Quarta-Feira, 05 de Agosto de 2020, 14h:10

Tamanho do texto A - A+

Cacique Aritana morre em Goiânia, vítima de coronavírus

Por: RAYNNA NICOLAS

O cacique Aritana Ywalapiti morreu na manhã desta quarta-feira (05), vítima da Covid-19. Ele estava internado desde 22 de julho em um hospital de Gôiania. Aritana era um dos principais líderes indígenas do Alto Xingu. 

Reprodução

cacique aritana

 

A morte foi confirmada por familiares do cacique. Nas redes sociais, o senador Carlos Fávaro (PSD) lamentou a partida de Aritana. "Hoje o coração do Xingu, no nosso Mato Grosso, bate mais fraco. Perdemos o cacique Aritana Yawalapiti. Mais uma vítima da Covid-19 que representa uma grande perda para o Brasil, Mato Grosso e todos os povos indígenas", escreveu. 

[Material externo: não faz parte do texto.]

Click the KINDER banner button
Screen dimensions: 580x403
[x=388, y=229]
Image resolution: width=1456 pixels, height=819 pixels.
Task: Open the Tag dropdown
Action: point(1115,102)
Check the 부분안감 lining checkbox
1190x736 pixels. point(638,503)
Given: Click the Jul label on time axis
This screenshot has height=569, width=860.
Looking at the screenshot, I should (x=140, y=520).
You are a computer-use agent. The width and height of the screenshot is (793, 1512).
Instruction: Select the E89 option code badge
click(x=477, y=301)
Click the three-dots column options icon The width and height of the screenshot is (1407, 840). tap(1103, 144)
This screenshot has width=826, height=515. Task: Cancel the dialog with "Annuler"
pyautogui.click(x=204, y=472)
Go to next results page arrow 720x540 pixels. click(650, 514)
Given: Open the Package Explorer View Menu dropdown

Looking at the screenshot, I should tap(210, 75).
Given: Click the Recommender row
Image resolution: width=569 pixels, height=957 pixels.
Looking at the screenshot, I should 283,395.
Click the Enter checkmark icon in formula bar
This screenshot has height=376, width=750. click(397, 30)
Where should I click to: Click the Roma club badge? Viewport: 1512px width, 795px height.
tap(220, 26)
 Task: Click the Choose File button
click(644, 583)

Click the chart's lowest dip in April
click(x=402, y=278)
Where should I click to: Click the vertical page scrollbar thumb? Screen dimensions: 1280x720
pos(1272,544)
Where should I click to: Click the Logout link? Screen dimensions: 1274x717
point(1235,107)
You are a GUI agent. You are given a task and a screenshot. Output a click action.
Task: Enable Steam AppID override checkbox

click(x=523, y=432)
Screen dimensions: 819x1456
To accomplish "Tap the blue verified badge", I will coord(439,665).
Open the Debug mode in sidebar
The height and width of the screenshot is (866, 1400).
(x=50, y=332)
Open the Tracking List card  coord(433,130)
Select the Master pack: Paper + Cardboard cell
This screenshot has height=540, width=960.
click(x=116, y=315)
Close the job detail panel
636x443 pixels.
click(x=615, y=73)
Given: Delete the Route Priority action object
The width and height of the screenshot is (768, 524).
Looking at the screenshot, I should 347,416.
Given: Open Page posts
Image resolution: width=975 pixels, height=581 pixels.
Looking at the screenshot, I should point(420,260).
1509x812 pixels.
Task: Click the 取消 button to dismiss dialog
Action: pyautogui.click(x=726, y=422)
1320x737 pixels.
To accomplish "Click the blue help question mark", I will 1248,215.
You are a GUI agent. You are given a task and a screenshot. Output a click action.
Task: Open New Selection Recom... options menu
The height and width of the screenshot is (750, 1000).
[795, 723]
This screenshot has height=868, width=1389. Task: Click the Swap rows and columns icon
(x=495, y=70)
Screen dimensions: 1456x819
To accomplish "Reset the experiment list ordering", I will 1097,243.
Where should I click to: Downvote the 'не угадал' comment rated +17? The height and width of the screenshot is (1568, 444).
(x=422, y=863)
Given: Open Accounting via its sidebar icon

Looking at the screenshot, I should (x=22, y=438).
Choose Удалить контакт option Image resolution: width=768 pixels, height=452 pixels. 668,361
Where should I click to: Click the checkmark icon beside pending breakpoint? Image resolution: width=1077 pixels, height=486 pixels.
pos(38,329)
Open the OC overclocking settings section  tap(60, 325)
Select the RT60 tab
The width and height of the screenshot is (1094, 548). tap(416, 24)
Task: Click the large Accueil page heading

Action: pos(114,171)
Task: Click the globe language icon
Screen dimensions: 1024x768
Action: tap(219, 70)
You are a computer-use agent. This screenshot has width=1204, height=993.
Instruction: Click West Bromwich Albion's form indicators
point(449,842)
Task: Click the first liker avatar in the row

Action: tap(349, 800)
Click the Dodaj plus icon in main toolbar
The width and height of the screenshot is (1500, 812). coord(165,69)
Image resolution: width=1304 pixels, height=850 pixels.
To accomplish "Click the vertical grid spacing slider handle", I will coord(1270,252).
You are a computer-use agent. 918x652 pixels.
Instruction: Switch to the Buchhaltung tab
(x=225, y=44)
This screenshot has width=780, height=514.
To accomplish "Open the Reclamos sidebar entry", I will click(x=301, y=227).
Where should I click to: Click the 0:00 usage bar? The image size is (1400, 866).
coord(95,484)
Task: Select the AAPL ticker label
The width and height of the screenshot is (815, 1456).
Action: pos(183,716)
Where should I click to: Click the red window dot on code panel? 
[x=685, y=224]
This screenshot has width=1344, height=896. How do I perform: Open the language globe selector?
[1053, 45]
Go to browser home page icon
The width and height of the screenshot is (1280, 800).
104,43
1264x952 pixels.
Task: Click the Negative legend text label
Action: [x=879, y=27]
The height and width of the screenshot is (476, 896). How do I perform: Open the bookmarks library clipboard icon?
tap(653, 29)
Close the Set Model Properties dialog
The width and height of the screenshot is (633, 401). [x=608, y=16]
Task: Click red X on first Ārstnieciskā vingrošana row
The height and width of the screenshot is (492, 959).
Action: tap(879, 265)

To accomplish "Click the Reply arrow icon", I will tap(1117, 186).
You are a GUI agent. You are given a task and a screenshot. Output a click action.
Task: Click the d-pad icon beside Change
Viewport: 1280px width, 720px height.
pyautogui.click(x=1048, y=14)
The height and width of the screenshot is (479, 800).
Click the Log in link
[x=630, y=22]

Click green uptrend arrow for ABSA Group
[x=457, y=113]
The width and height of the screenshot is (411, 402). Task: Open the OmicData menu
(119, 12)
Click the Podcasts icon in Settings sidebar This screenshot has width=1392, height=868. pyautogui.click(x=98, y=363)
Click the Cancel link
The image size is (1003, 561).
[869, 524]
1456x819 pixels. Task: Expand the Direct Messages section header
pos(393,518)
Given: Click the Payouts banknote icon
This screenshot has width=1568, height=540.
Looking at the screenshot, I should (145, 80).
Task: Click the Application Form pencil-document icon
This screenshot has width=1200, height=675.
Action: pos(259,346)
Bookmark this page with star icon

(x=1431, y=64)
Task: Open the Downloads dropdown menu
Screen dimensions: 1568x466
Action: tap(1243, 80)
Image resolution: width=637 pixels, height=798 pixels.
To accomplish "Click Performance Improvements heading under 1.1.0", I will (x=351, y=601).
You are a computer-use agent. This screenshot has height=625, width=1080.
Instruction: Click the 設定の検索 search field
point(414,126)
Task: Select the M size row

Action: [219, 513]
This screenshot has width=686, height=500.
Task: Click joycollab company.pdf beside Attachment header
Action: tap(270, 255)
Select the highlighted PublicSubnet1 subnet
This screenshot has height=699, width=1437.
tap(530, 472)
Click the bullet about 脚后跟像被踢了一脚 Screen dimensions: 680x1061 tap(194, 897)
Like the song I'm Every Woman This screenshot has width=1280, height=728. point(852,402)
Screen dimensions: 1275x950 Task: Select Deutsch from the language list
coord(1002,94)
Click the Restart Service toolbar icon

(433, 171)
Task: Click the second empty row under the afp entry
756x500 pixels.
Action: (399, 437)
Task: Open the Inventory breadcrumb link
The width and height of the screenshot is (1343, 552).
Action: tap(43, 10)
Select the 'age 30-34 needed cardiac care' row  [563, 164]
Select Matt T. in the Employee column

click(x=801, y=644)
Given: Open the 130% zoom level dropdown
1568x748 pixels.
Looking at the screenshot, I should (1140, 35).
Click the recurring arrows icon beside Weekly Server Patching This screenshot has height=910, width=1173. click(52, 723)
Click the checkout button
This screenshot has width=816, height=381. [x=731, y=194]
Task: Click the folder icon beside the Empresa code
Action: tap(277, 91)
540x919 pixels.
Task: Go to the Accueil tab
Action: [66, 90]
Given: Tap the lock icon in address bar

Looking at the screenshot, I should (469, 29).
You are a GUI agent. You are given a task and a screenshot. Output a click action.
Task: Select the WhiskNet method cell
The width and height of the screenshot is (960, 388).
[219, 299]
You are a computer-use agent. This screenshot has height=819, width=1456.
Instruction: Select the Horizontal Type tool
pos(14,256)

O governo de Mato Grosso também se manifestou sobre a morte do cacique "É uma enorme perda para Mato Grosso. Aritana era um grande ativista e dedicou sua vida em defesa da cultura e dos direitos indígenas. Nossa solidariedade à família, aos amigos e a toda a comunidade indígena por esse momento de dor”, afirmou o secretário-chefe da Casa Civil, Mauro Carvalho.

O líder indígena, de 71 anos, chegou a ser atendido em Canarana (832 km de Cuiabá), mas com a evolução do quadro, e o diagnóstico de Covid-19, precisou enfrentar o translado de nove horas até Goiânia em uma UTI móvel. Na ocasião, Aritana tinha 50% dos pulmões comprometidos. Nesta quarta, o cacique não resistiu às complicações da doença e veio a óbito.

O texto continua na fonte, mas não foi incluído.